--- Data excerpts ---
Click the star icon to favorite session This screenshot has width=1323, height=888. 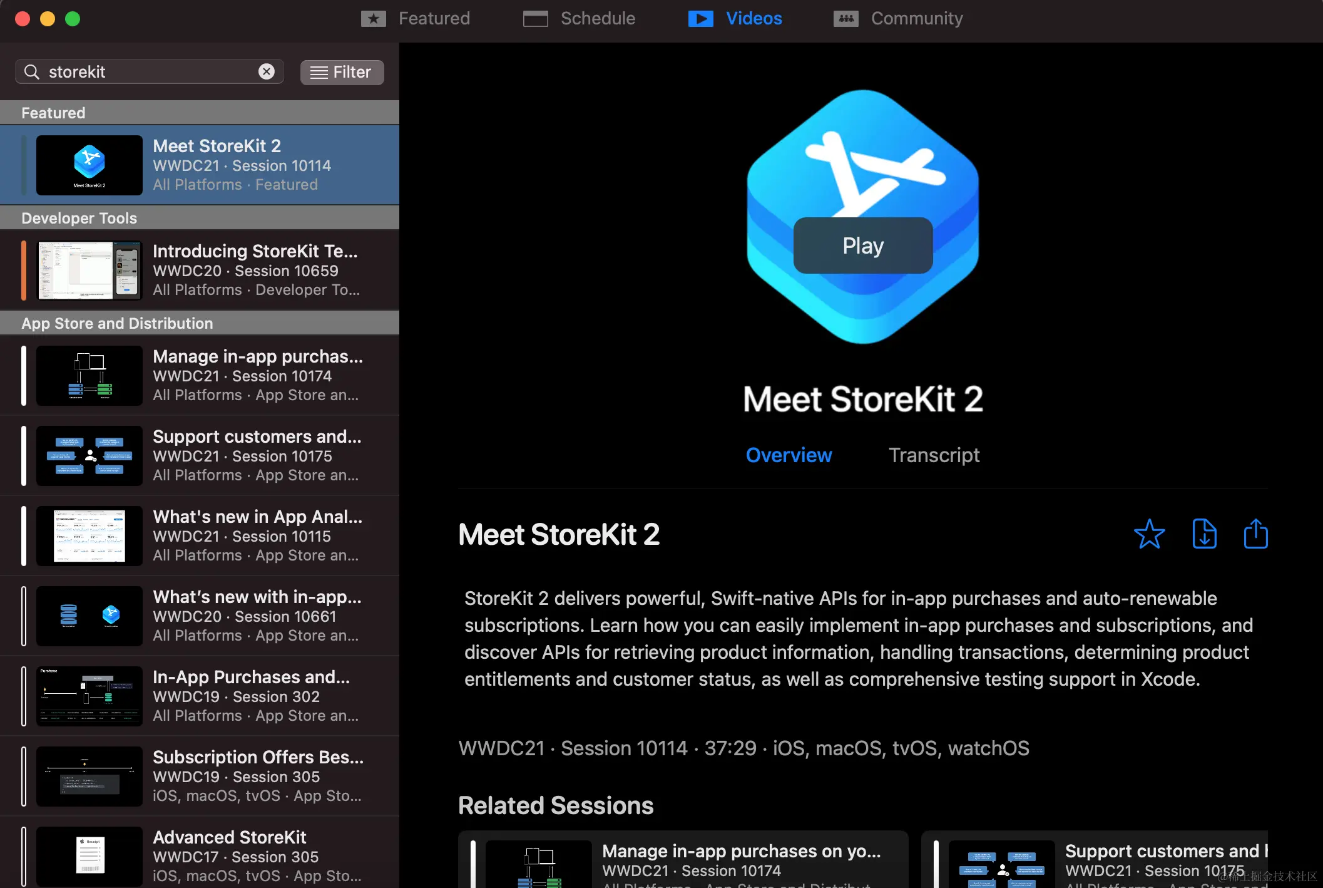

---

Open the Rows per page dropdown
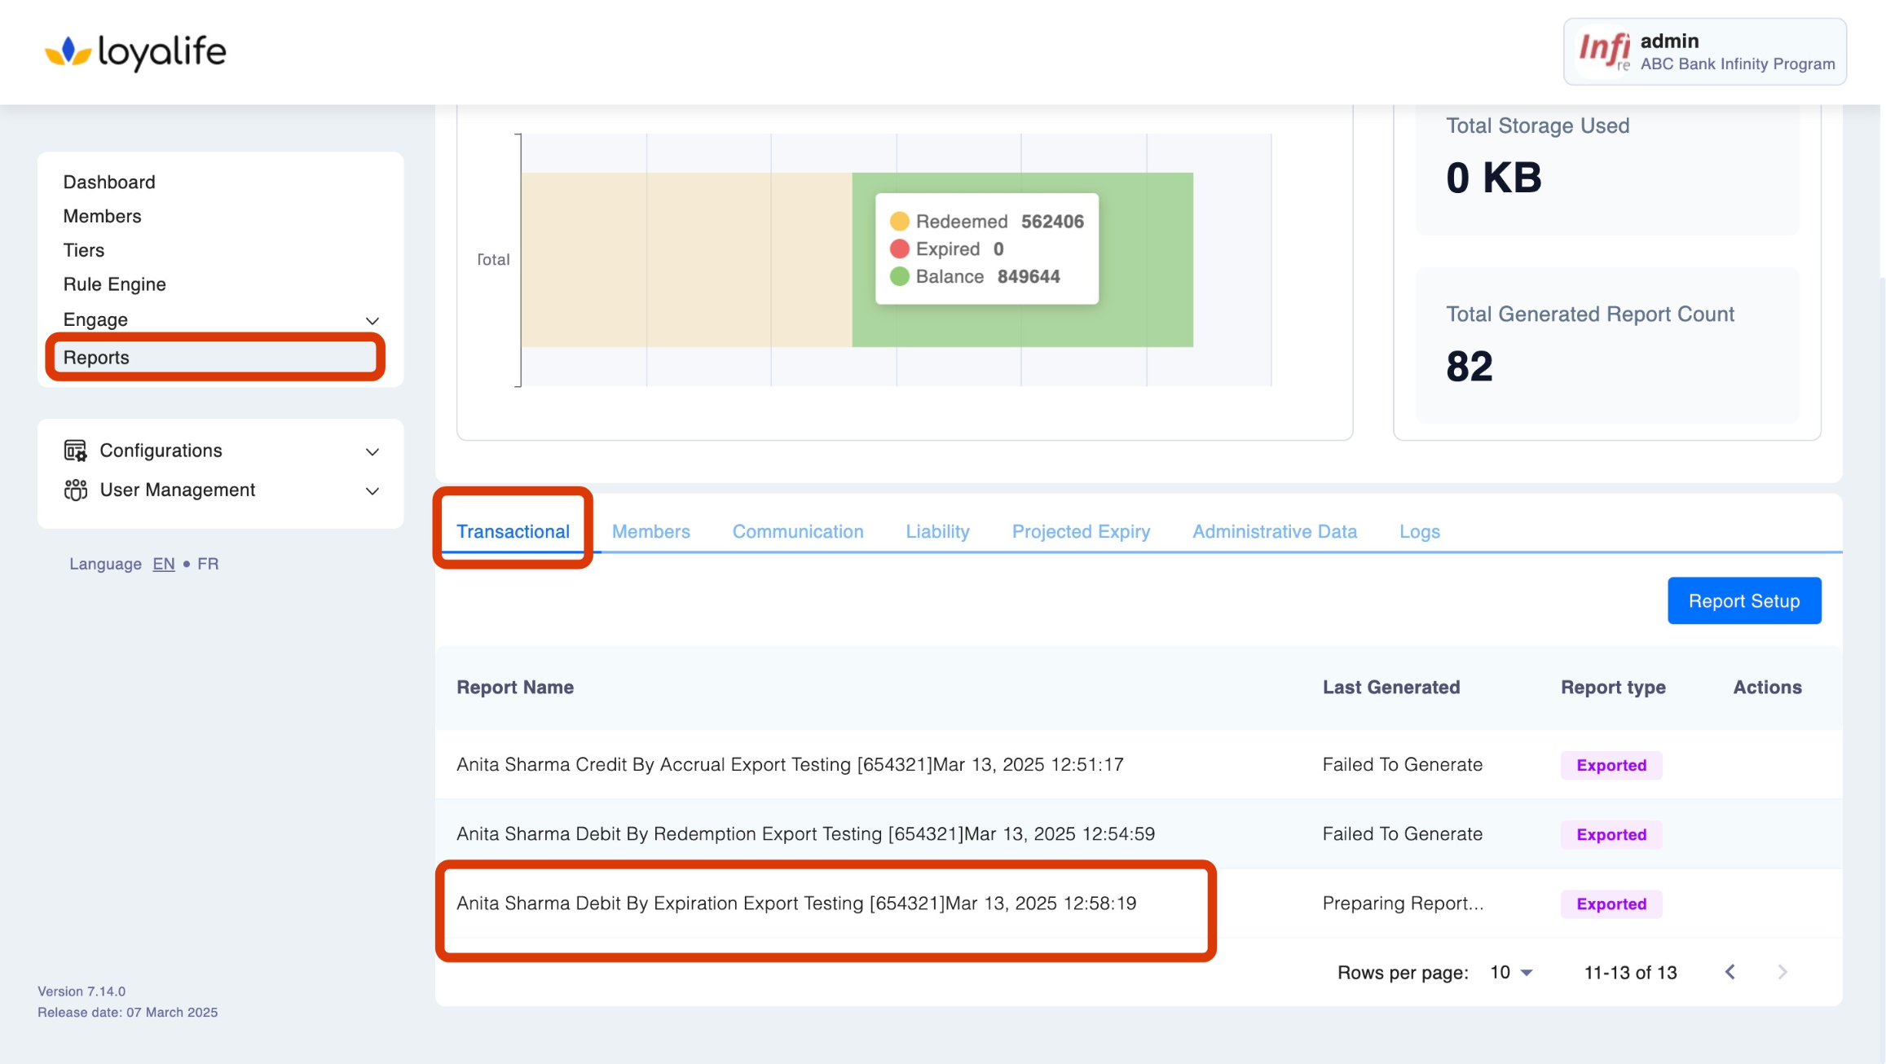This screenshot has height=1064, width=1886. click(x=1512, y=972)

==

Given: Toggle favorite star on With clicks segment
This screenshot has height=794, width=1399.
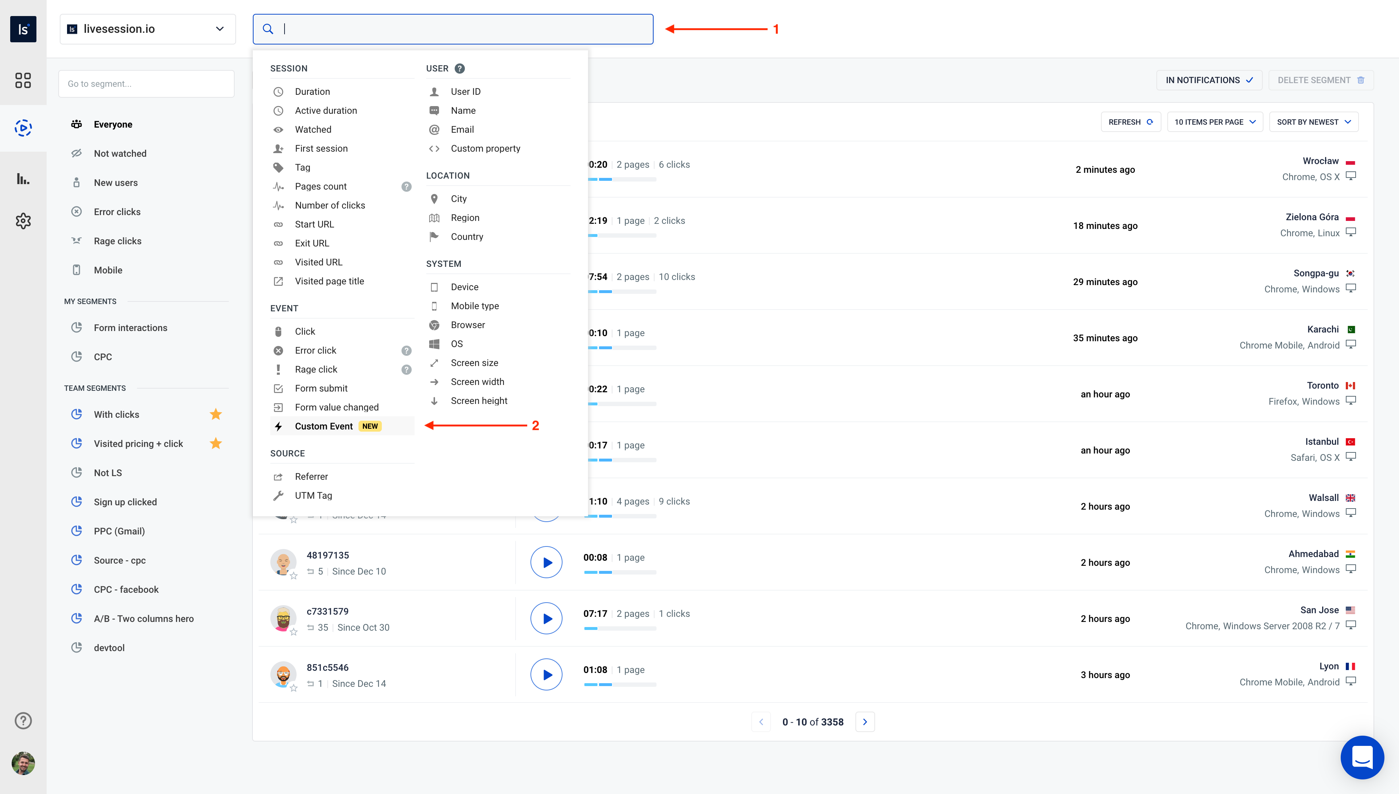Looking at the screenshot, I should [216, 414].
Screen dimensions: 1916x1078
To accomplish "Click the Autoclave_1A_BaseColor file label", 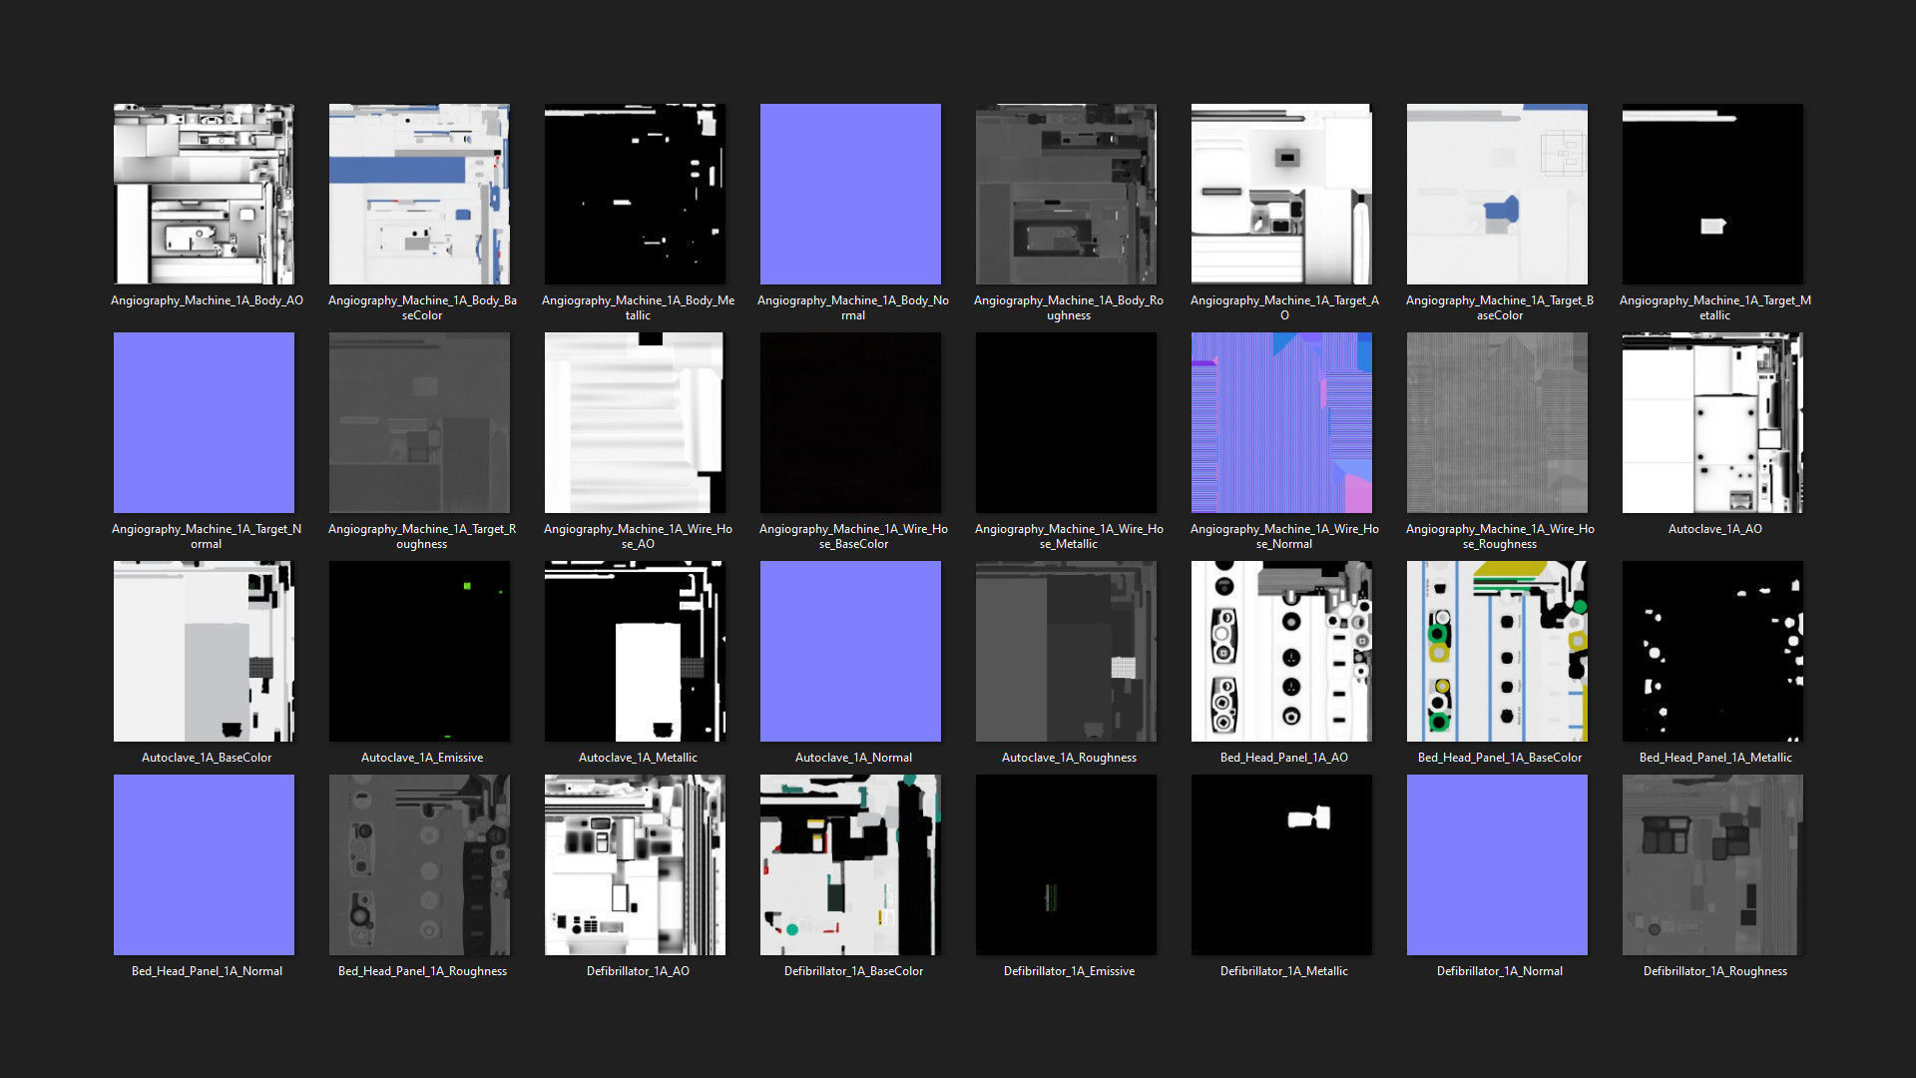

--- What to produce ---
Everything from the line above that contains "Screen dimensions: 1916x1078" down to the line that contains "the Autoclave_1A_BaseColor file" must be reproduced exactly, both ends included. Omit the pictures.

--- Response area ---
Screen dimensions: 1916x1078
To accomplish "Click the Autoclave_1A_BaseColor file label", 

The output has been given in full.